Without a broad-based tax to collect a share of economic activity, the report explains, “Each additional basic sector job added to the economy costs more to state finances than it generates. … This ‘disconnect’ creates an unintended, though bizarre, incentive for state policymakers and legislators.”

• Continue support for future petroleum and natural gas development.

The report lists as positive steps the state’s ongoing efforts to win congressional approval for oil and gas development in the Arctic National Wildlife Refuge and to promote construction of a natural gas pipeline to bring North Slope gas to market.

“Moreover, the state should continue to explore cost-effective and environmentally feasible infrastructure projects,” such as the proposed extension of the North Slope Haul Road west toward the National Petroleum Reserve-Alaska.

• Emphasize retaining and attracting a skilled and educated workforce.

“Creating a pool of 21st century-skilled laborers is more than educating one’s own — it also means welcoming outsiders and creating the right quality-of-life and other inviting place-based characteristics (such as cultural amenities and community-based programs).”

• Actively promote development of the state’s telecommunications services, and recruit air cargo-related business to take advantage of Anchorage’s role as an international hub.

“Alaska’s fast-growing air cargo industry will soon be facing an important turning point,” the report says.
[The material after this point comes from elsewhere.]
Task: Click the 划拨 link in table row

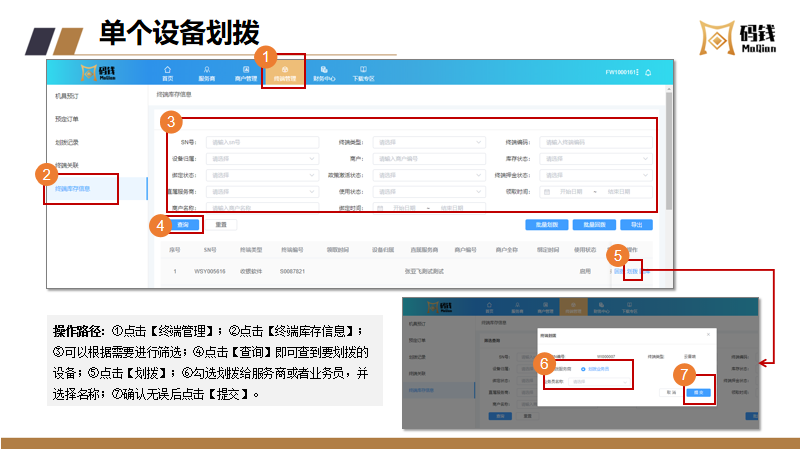Action: [632, 271]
Either Anchorage will lose its role primarily as a refueling stop because of advances in aircraft technology and new polar routes, or it can develop a portfolio of cargo distribution and production roles to attract new business.

• Recognize that not every community can be saved.

“One of the most difficult challenges policymakers and economic development officials face is that of making choices between maximizing long-term returns on investment for a state or region at large and preserving communities and industries in decline, at large expense.” The future will be an adjustment for Alaskans, Brady said, recalling the Legislature’s decision in 1980 to abolish the individual income tax and the creation in 1982 of the annual Permanent Fund dividends. “How much better could it get?” he said.